Répondez aux questions suivantes à partir de l'extrait qui suit.
(a) Quel sénateur Constantin envoie-t-il auprès d'Étienne ?
(b) Combien d'évêques ont approuvé l'impiété des Iconoclastes dans l'église des Blaquernes ?
(c) Pendant combien de jours le Saint reste-t-il sans prendre aucune nourriture ?

++++ Extrait

Constantin, qui connaissait la vertu d’Étienne, entreprit de le gagner à son parti, se flattant que, s’il pouvait l’y engager, il n’y aurait pas d’anachorète qui pût lui faire aucune résistance. Il envoya pour cela vers lui un sénateur nommé Calixte, qui était très instruit de son hérésie et parlait parfaitement bien, et qui lui fit des présents pour l’obliger de souscrire à un faux concile, ou, pour mieux dire, à un brigandage qu’il avait fait tenir dans l’église des Blaquernes, où, par la lâcheté et la trahison de trois cent trente-huit évêques, l’impiété des Iconoclastes avait été approuvée, et la doctrine catholique sur la vénération des images condamnée. Mais Étienne, qui ne cédait point en constance au premier des martyrs, dont il portait le nom, répondit généreusement :
« Je ne souscrirai point à ce faux Synode, qui s’est raidi contre la doctrine des Pères et la tradition de l’Eglise; je ne dirai point que ce qui est amer est doux, et que les ténèbres sont la lumière. Je suis prêt à mourir pour le culte dû aux figures de Jésus Christ et des Saints, et, quand je n’aurais plus de sang que plein le creux de ma main, je le répandrais volontiers pour la confession de cette doctrine ».
Calixte, tout couvert de honte, retourna vers l’empereur lui porter cette réponse.
Alors ce tyran plein de furie envoya des soldats sur le mont Auxence, pour arracher Étienne de sa cellule et le mener prisonnier dans le monastère qui était au dessous. Ses austérités l’avait réduit en un état si pitoyable, qu’il donna même de la compassion à ces barbares; car ses nerfs s’étaient tellement retirés à force d’être continuellement sur ses genoux ou assis contre terre, qu’il ne pouvait plus les étendre ni se tenir debout. Ils le portèrent donc sur leurs bras, et, l’ayant enfermé avec les solitaires qui étaient à la grotte de Saint-Auxence, ils firent garde à l’entrée, en attendant de nouveaux ordres du prince. Six jours se passèrent sans que le Saint prît aucune nourriture, et, pendant ce temps, Constantin ayant appris que les Scythes venaient en armes contre lui, il manda qu’on le reconduisît dans sa cellule.

++++++++
++++ Entrées fournies

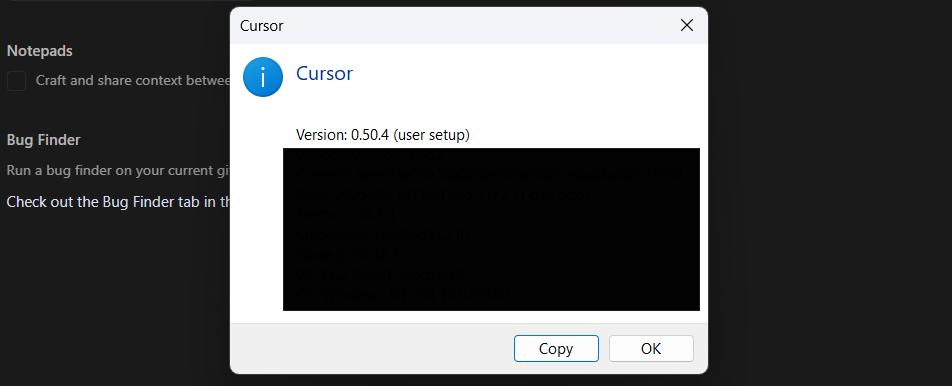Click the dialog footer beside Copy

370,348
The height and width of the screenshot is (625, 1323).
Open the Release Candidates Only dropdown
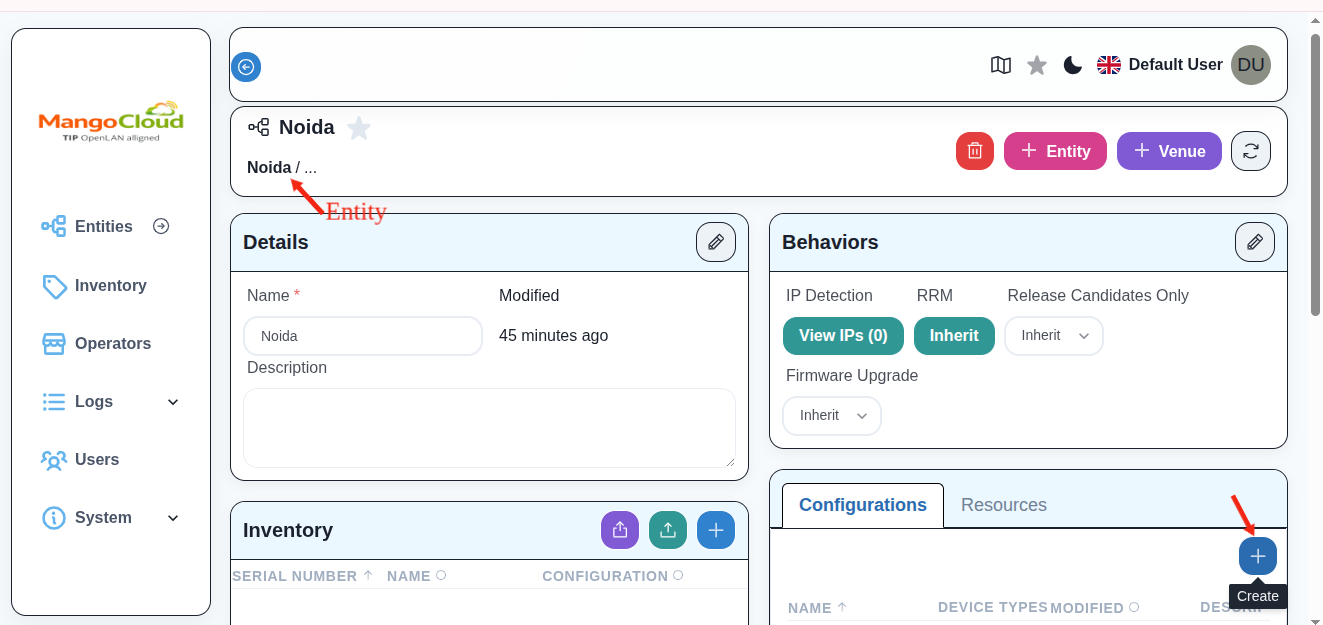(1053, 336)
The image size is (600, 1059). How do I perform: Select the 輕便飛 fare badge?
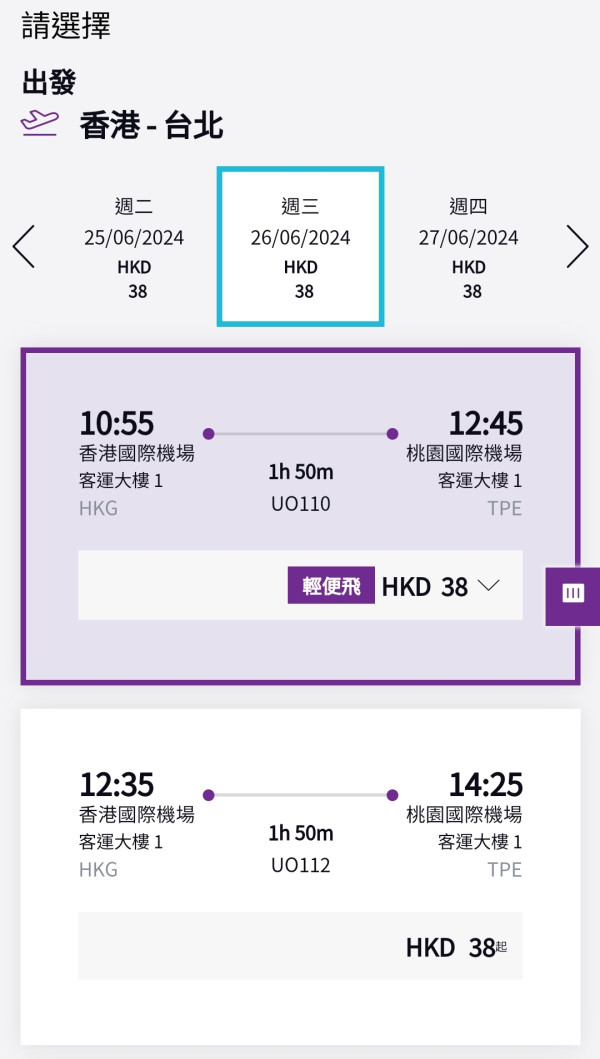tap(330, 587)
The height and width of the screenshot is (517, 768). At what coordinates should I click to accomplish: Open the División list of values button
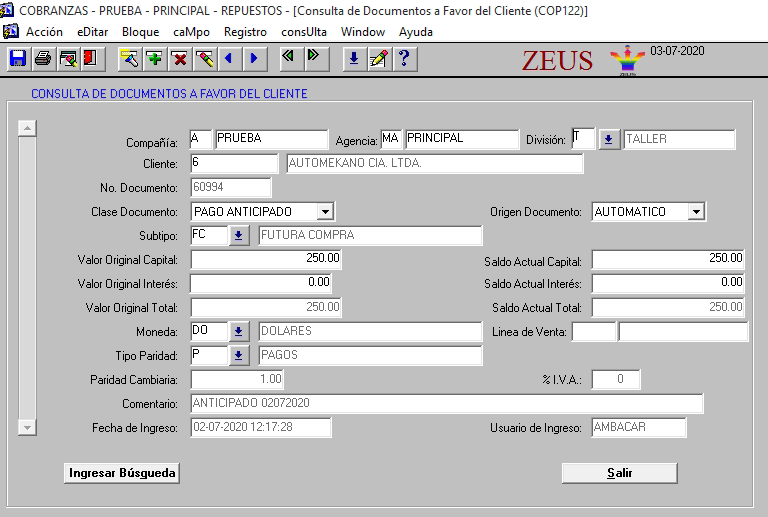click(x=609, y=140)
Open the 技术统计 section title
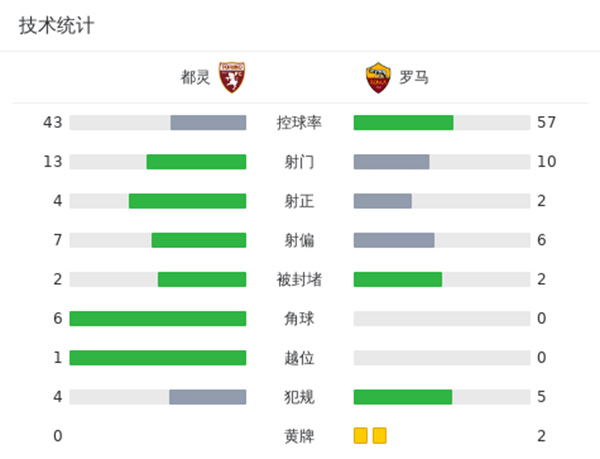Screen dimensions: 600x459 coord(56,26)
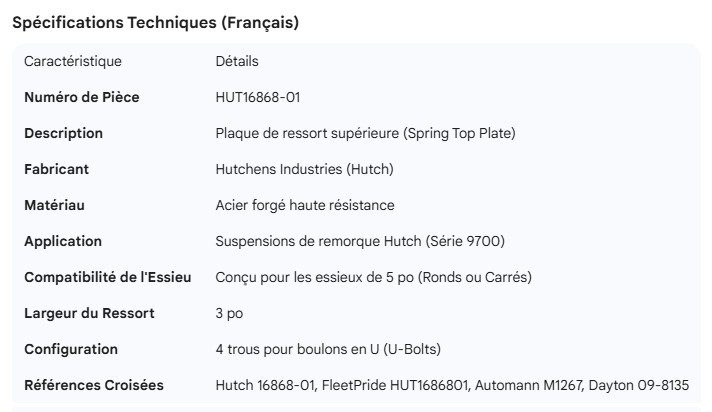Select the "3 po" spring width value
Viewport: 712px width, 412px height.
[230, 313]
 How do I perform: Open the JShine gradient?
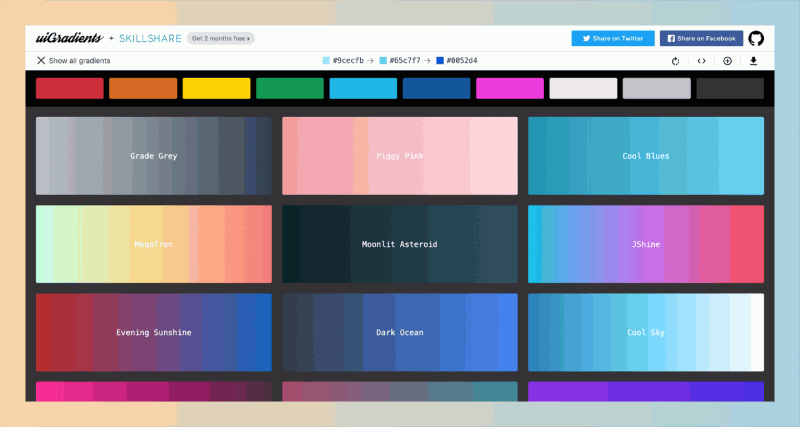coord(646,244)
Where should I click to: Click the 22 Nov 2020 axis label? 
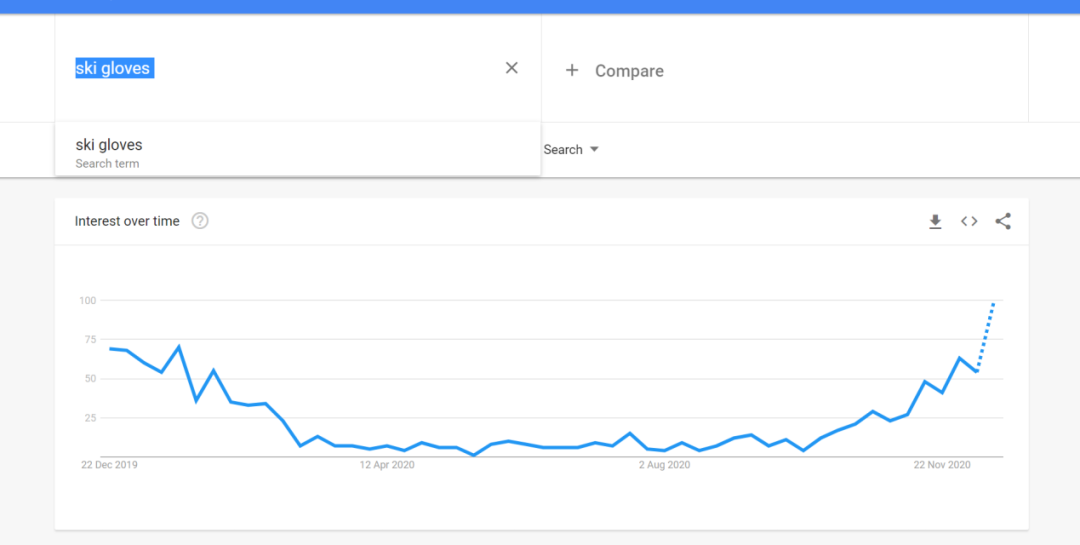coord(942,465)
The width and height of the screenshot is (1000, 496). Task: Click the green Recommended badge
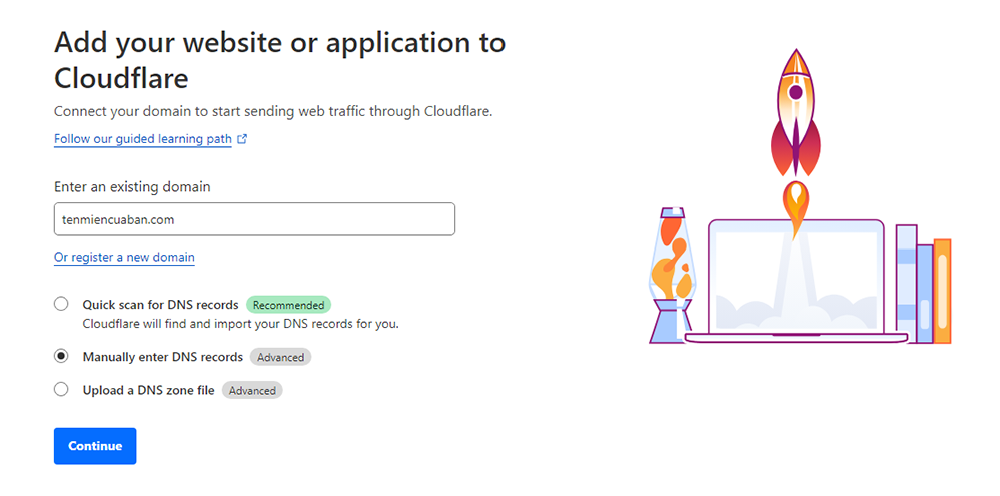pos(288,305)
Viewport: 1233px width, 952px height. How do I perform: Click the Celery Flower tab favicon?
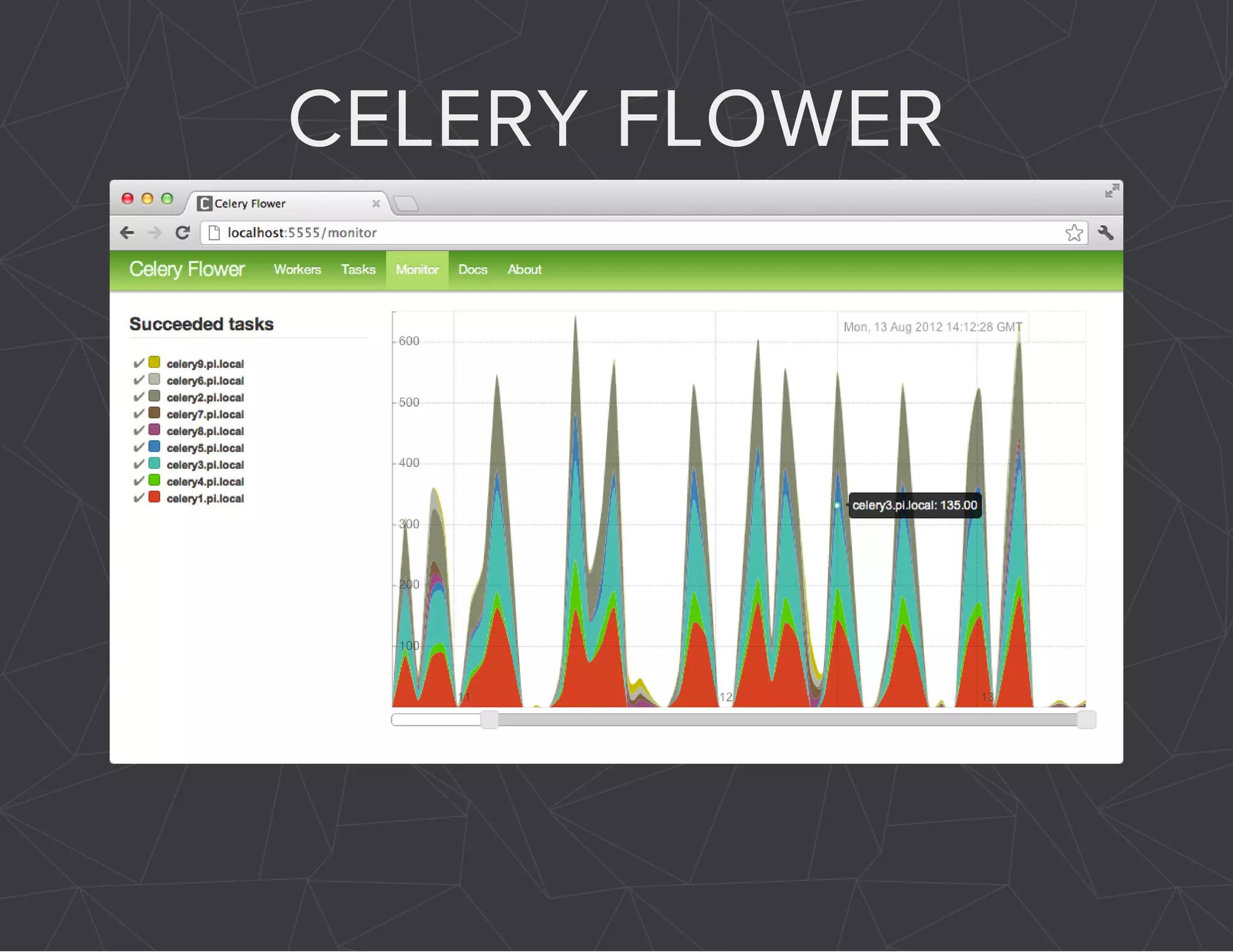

++++++++

◆ Corrigé:
(a) Calixte.
(b) Trois cent trente-huit.
(c) Six jours.